We use ImageFolder and DataLoader to create loaders for the training and testing datasets. ImageFolder reads the class of each image from the directory structure.

We also apply per-sample centering and standardization: each image is shifted to zero mean and scaled to unit standard deviation before being fed to the network.

Code
IMG_SIZE = 32
BATCH_SIZE = 8
NUM_CLASSES = 5


def samplewise_standardize(x: torch.Tensor) -> torch.Tensor:
    """Zero-mean, unit-std normalisation applied independently to each image."""
    return (x - x.mean()) / (x.std() + 1e-6)


gray_transform = transforms.Compose([
    transforms.Grayscale(),
    transforms.Resize((IMG_SIZE, IMG_SIZE)),
    transforms.ToTensor(),          # [0,1], (C,H,W)
    transforms.Lambda(samplewise_standardize),
])

train_dataset = datasets.ImageFolder('data/bloodcells_small/train/', transform=gray_transform)
dev_dataset   = datasets.ImageFolder('data/bloodcells_small/test/',  transform=gray_transform)

train_loader = DataLoader(train_dataset, batch_size=BATCH_SIZE, shuffle=True,  num_workers=0)
dev_loader   = DataLoader(dev_dataset,   batch_size=BATCH_SIZE, shuffle=False, num_workers=0)

print(f"Classes: {train_dataset.classes}")
print(f"Class to index mapping: {train_dataset.class_to_idx}")
print(f"Training samples: {len(train_dataset)}")
print(f"Testing samples:  {len(dev_dataset)}")

Images per class

Code
def class_sizes(dataset):
    return dict(Counter(dataset.classes[t] for _, t in dataset.samples))

print("Images per class in training:", class_sizes(train_dataset))
print("Images per class in testing: ", class_sizes(dev_dataset))

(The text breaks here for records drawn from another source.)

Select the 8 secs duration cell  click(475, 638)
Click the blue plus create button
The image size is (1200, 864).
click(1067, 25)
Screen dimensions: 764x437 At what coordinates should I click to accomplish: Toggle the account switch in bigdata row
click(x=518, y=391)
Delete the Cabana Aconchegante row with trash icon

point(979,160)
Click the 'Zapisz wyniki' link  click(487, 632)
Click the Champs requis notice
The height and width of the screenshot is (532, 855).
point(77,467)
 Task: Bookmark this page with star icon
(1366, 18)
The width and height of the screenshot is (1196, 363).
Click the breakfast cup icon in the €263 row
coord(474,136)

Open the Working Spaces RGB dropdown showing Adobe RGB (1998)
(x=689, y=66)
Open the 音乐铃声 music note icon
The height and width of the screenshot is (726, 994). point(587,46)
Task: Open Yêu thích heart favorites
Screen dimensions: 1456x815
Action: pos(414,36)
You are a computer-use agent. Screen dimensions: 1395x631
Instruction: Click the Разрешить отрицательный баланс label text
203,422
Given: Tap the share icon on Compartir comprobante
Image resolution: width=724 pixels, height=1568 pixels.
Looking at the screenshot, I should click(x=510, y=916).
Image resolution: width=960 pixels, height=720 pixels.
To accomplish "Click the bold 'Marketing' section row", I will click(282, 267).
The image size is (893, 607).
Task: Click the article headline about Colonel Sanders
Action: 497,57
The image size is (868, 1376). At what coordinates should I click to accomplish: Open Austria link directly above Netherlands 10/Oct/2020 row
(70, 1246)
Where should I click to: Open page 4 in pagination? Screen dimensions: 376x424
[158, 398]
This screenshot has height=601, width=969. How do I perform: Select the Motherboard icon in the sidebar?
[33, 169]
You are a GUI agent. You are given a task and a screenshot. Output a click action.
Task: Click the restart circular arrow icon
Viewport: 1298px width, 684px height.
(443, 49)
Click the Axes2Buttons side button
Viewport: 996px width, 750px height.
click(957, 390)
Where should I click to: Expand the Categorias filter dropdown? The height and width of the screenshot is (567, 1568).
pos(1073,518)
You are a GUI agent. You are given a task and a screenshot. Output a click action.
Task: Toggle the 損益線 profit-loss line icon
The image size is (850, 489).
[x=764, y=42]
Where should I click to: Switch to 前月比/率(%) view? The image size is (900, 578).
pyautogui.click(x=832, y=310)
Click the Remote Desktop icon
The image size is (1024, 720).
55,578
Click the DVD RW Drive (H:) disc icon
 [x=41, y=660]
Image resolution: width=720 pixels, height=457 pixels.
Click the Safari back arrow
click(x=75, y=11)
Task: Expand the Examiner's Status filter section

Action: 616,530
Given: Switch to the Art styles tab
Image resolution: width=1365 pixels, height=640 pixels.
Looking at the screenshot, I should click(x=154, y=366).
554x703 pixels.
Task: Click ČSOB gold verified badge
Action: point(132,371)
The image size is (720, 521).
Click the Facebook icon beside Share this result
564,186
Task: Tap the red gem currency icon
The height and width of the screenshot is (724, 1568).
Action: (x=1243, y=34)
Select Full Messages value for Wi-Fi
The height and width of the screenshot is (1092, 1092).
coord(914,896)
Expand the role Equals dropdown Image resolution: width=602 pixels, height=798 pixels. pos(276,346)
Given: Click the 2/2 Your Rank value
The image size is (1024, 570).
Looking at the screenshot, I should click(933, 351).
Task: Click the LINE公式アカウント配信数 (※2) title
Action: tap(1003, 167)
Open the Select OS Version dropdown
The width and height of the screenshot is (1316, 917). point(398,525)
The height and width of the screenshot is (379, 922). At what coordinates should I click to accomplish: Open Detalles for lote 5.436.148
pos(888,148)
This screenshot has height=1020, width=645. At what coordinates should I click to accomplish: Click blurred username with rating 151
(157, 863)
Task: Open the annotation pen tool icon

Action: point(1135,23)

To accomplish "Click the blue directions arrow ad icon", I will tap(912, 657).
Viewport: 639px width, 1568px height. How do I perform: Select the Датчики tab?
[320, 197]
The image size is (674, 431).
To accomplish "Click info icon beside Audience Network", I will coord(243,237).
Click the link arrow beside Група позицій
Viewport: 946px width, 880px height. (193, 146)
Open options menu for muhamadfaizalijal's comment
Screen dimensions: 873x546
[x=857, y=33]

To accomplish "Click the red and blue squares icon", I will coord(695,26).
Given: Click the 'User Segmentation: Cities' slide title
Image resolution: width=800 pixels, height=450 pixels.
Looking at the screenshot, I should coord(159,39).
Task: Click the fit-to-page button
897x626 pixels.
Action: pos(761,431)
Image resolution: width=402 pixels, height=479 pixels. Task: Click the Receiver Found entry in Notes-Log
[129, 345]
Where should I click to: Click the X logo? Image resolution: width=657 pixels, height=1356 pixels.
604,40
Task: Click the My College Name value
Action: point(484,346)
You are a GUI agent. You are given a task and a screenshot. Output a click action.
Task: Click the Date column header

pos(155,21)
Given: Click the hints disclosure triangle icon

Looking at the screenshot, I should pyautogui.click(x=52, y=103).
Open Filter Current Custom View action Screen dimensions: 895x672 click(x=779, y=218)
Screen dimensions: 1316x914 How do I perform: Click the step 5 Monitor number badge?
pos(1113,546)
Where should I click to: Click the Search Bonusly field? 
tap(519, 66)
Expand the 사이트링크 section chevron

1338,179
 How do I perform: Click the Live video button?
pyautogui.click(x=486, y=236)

Check that the loader delivers our data

Code
num_images = 5
for i in range(num_images):
    idx = random.randrange(len(train_dataset))
    image, label = train_dataset[idx]
    img = image.squeeze().numpy()  # (H, W) for grayscale display

    print(f"Category: {train_dataset.classes[label]} (index={label})")
    print(f"Image shape: {img.shape}")
    plt.imshow(img, cmap='gray')
    plt.axis('off')
    plt.show()

Live plot

This cell defines a simple live plot used to follow the training loss, the development loss, and the development confusion matrix in real time.

Code
class LivePlot():
    def __init__(self, class_names=None, matrix_name: str = "Confusion matrix (dev)"):
        # Loss curves figure (always shown first)
        self.fig = go.FigureWidget()
        self.plot_indices = {}
        display(self.fig)
        self.limits = [0, 0]
        self.current_x = 0

        # Matrix figure placeholder (always shown second)
        self.matrix_figs = {}
        self._matrix_initialized = {}
        self._make_matrix_placeholder(matrix_name, class_names)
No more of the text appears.